Vorwurf Wahlbeeinflussung und Betriebsrats-Mobbing bei Lamy in Heidelberg IG Metall hat Wahl angefochten und geht gegen Betriebsrats-Entlassung vor – Geschäftsführung kündigt Tarifverträge und Tarifbindung
Beim Schreibgeräte-Hersteller Lamy haben sich im Juli/August die Vorkommnisse überschlagen: Ende Juli hatte die IG Metall Heidelberg die im März 2018 durchgeführte Betriebsratswahl vor dem Arbeitsgericht angefochten. Grund: Eine „Vielzahl verschiedener gravierender Verstöße“ (Mannheimer Morgen, 03.08.) gegen das Betriebsverfassungsgesetz und die Wahlordnung bei Ablauf und Durchführung der Wahl. Anfang August kündigte die Geschäftsführung daraufhin das Betriebsratsmitglied Jürgen Böhm (bis zur Wahl Vorsitzender) außerordentlich, fristlos und verwies ihn per Hausverbot des Betriebes. Die derzeitige Mehrheitsfraktion im Betriebsrat leitete Mitte August ein gerichtliches Beschlussverfahren zum Ausschluss des Betriebsratsmitglieds aus dem Gremium ein. Am 21.08. hat die Geschäftsführung in einem Schreiben an die IG Metall weiter eskaliert: „Sämtliche bestehenden (14) Tarifverträge nebst Zusatzabreden (wurden) unter Einhaltung der Kündigungsfrist zum nächst möglichen Termin“ gekündigt und der Ausstieg aus der Tarifbindung erklärt.

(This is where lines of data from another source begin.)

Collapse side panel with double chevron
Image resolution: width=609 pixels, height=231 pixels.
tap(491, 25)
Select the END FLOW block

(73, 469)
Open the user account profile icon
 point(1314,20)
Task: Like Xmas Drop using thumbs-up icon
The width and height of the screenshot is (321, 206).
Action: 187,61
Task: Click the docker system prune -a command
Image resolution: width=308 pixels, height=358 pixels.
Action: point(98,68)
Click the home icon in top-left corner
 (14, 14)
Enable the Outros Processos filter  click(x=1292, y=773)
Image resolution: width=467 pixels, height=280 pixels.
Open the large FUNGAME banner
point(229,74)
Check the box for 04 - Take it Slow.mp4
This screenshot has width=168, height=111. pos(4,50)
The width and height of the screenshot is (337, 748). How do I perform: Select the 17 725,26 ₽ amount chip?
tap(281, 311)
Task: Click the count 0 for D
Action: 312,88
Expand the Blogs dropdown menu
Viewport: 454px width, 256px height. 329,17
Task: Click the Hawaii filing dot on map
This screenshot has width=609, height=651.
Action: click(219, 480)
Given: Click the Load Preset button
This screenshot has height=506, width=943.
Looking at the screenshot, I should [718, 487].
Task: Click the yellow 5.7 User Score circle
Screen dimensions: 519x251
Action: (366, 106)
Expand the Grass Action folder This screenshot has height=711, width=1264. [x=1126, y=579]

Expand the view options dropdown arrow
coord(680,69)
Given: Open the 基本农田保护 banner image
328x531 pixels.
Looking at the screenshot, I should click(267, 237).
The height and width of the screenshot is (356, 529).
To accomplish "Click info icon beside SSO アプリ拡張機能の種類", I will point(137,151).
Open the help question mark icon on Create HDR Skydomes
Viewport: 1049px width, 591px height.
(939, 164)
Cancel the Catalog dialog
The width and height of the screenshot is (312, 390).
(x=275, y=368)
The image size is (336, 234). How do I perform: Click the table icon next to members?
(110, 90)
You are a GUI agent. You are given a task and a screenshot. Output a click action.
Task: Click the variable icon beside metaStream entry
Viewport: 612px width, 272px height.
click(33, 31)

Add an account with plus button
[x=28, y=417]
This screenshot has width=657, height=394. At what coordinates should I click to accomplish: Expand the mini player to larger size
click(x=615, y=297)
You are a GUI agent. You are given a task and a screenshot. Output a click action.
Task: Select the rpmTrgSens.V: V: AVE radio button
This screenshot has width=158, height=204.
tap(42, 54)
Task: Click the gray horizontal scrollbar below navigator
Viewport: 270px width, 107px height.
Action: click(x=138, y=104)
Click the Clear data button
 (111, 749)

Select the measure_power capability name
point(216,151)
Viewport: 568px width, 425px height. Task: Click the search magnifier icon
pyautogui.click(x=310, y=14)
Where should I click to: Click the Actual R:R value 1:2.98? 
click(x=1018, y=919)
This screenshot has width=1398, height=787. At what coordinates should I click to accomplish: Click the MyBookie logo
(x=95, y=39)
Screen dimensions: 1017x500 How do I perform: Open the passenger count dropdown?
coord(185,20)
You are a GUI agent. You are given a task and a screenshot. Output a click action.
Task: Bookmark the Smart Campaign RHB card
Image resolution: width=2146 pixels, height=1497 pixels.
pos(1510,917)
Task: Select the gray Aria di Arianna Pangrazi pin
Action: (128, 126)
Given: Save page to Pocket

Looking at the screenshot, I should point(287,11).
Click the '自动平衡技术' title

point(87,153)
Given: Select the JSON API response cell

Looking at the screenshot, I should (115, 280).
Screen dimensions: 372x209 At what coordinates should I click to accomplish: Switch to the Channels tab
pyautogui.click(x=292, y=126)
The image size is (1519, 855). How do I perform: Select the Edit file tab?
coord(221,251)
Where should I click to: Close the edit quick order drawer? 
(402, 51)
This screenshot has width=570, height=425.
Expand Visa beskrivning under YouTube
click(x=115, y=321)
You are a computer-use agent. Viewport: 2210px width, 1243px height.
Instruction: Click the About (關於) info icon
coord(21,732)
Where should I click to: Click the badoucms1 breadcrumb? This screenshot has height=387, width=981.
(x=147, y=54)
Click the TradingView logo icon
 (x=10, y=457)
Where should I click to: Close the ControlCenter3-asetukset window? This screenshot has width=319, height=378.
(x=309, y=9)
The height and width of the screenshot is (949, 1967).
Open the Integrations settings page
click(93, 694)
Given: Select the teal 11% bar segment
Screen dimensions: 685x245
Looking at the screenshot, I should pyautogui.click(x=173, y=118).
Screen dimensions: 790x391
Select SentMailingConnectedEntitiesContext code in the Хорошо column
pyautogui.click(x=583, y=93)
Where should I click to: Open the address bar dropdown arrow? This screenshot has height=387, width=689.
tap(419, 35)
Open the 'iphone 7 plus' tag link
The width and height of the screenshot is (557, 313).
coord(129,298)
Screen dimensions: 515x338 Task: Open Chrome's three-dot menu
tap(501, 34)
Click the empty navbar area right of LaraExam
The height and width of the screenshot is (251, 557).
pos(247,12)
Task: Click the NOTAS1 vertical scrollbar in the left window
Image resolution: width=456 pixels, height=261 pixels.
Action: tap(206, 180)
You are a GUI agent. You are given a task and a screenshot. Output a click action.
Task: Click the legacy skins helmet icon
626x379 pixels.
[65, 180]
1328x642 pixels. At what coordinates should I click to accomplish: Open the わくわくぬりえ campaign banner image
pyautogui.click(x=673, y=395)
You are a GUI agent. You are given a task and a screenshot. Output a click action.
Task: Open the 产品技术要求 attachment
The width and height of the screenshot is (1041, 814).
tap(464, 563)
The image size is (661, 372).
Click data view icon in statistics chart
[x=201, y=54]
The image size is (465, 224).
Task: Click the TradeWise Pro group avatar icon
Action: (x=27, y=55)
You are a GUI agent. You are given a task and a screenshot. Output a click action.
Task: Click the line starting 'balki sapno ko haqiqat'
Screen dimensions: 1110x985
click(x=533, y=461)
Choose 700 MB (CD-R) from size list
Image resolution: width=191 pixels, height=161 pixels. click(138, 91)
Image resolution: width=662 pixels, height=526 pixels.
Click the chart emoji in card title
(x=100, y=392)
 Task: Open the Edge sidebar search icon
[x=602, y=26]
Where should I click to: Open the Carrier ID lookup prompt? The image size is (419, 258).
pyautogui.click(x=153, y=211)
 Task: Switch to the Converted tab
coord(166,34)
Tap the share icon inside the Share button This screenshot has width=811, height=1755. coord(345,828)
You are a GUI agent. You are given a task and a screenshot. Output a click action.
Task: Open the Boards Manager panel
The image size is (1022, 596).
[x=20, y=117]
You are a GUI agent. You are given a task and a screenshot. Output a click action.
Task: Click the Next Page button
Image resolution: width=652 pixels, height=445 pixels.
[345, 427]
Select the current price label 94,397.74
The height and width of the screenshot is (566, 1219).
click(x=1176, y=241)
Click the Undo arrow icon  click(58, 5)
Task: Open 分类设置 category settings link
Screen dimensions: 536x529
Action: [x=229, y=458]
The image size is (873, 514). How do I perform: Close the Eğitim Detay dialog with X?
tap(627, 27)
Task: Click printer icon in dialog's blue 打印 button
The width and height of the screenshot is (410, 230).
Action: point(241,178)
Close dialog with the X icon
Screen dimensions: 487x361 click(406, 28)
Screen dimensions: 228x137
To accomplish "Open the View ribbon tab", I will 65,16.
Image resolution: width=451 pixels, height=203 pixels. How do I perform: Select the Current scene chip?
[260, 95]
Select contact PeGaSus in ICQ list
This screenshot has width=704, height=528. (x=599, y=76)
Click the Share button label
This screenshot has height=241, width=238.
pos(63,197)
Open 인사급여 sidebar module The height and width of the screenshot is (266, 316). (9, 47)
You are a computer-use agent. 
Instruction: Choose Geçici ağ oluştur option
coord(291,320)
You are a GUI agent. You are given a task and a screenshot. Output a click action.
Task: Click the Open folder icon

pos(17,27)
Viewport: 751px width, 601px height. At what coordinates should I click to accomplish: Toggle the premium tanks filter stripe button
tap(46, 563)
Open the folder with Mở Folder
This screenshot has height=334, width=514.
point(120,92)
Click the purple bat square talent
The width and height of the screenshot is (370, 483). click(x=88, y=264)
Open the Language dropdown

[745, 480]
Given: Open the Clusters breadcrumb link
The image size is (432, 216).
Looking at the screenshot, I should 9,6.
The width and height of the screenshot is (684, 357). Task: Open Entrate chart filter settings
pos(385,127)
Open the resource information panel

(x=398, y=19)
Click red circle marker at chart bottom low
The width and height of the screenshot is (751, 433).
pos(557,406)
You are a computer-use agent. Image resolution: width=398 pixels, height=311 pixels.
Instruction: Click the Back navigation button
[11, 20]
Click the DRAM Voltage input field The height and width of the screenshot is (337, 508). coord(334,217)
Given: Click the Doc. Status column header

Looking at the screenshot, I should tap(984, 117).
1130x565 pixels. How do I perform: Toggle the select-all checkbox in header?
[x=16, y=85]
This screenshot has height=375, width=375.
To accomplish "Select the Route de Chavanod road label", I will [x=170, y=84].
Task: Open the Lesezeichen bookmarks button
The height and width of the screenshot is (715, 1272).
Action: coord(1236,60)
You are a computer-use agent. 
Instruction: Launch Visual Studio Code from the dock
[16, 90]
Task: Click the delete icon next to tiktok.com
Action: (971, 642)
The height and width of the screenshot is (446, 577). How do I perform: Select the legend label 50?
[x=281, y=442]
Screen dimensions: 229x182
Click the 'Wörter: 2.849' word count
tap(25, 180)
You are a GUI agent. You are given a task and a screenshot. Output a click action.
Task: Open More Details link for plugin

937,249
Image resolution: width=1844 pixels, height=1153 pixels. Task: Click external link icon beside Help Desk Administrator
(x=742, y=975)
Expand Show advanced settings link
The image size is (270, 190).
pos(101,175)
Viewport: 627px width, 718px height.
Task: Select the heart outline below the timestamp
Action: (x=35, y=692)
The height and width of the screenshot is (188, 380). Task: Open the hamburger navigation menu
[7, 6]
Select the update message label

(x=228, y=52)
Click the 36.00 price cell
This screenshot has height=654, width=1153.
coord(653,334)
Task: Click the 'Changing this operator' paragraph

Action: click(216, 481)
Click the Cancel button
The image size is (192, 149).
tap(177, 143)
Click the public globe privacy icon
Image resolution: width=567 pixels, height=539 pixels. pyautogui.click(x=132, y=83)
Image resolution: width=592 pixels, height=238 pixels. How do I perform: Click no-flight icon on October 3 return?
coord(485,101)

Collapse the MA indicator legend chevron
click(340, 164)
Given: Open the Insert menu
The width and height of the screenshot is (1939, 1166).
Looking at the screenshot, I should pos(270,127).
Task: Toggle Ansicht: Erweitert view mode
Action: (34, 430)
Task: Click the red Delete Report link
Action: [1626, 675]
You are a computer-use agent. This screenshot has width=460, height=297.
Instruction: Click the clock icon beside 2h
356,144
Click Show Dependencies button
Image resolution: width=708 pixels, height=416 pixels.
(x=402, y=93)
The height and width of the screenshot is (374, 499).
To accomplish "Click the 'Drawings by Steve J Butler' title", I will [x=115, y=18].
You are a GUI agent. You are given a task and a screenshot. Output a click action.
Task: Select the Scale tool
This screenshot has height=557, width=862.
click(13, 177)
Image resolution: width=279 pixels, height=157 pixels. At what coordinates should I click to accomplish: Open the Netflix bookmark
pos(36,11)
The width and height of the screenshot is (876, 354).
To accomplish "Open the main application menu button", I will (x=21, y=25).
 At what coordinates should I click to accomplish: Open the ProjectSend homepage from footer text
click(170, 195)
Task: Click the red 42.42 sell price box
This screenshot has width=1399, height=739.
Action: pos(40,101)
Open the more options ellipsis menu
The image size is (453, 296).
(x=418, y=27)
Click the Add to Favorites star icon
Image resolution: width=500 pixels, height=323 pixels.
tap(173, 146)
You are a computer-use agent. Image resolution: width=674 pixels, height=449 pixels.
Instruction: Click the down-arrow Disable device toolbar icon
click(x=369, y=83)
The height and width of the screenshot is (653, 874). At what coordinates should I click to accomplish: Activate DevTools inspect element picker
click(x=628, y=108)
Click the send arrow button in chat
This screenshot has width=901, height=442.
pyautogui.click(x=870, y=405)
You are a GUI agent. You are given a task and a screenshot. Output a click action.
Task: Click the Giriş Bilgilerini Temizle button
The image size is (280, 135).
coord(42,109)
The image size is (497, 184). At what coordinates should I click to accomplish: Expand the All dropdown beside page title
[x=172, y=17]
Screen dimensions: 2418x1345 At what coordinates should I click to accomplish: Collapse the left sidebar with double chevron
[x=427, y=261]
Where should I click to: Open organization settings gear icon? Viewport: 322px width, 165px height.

Über eine einstweilige Verfügung zur sofortigen Weiterbeschäftigung des entlassenen Kollegen hat das Arbeitsgericht am 24.08. verhandelt. Drei Tage danach hat die IG Metall die Geschäftsführung zum „direkten Dialog“ aufgefordert, um die Streitpunkte Wahlanfechtung, Kündigung der Tarifverträge und Auflösung der Zusammenarbeit aus der Welt zu schaffen. Die Firma habe sich laut IG Metall kurz darauf auch bereit erklärt, hierfür einen Termin vorzuschlagen. Erste Gespräche sollen in der ersten September-Woche vorgesehen sein. Auch die Anwälte wollen sich erneut treffen, nachdem ein Termin am 28.08. erfolglos blieb. Gleichzeitig hat das entlassene Betriebsratsmitglied „zur Vermeidung von Zeitdruck“ den Antrag auf einstweilige Verfügung zur sofortigen Weiterbeschäftigung zurückgezogen. Das hierzu auf 31.08. festgesetzte Gerichtsurteil entfiel. Der Kammertermin zur Anfechtung der Betriebsratswahl ist vom Gericht auf 25.09.18 angesetzt. Die zunächst auf 18.09.18 festgelegte Verhandlung zum Beschlussverfahren (Ausschluss des Betriebsratsmitglieds aus dem Gremium) wurde auf 28.09. verschoben. Die Verhandlung der Klage gegen die Kündigung ist auf 19.11. terminiert.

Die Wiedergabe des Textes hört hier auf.